ON BEHALF OF THE BOARD
Zayn Kalyan, Interim Chief Executive Officer
This news release contains forward-looking statements. All statements, other than statements of historical fact that address activities, events or developments that the Company believes, expects or anticipates will or may occur in the future are forward-looking statements. Forward-looking statements in this news release include statements regarding: the parties will enter into a definitive agreement regarding the Transaction; the date of closing of the Transaction; the consideration to be payable in connection with the Closing; the terms of the proposed Financing and the expected use of proceeds thereof; the terms of the proposed Bridge Loan; the expected changes to management of Nexco in connection with the Closing; and the COVID-19 pandemic, including that SymptomSense™ will continue to be a critical part of the solution to the pandemic.

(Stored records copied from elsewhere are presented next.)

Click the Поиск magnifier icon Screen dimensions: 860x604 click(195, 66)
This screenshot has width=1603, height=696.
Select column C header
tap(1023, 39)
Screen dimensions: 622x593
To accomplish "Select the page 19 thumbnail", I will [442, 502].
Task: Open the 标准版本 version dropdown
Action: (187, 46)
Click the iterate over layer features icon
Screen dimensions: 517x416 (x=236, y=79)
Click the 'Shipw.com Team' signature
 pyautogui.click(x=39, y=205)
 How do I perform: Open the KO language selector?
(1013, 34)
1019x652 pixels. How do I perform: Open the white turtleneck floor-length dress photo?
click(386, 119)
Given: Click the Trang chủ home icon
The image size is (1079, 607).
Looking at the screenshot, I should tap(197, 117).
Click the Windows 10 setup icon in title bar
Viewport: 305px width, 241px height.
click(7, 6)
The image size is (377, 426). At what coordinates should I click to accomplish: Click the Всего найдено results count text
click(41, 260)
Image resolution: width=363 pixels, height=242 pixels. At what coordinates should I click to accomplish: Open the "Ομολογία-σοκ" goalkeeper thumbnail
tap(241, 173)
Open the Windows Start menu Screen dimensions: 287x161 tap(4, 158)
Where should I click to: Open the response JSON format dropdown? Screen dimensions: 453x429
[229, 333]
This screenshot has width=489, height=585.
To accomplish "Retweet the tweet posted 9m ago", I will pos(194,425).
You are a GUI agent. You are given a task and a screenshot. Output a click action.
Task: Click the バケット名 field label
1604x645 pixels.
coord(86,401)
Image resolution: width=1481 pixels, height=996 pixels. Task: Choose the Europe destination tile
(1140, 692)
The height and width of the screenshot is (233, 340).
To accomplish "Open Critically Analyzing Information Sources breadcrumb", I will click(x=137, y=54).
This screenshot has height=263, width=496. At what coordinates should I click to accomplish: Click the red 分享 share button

The forward-looking statements reflect management's current expectations based on information currently available and are subject to a number of risks and uncertainties that may cause outcomes to differ materially from those discussed in the forward-looking statements.
Although the Company believes that the assumptions inherent in the forward-looking statements are reasonable, forward-looking statements are not guarantees of future performance and, accordingly, undue reliance should not be put on such statements due to their inherent uncertainty. Factors that could cause actual results or events to differ materially from current expectations include, among other things: that the parties may not be able to agree to terms for the definitive agreement by the agreed upon deadline or at all; that the CSE may not approve the Transaction as proposed or at all; that the parties may not be able to satisfy the conditions to closing of the Transaction; that Nexco may not be able to complete the Financing and the Bridge Loan; general market conditions; risks associated with the COVID-19 pandemic; and other factors beyond the control of the parties. Nexco expressly disclaims any intention or obligation to update or revise any forward-looking statements whether as a result of new information, future events or otherwise, except as required by applicable law.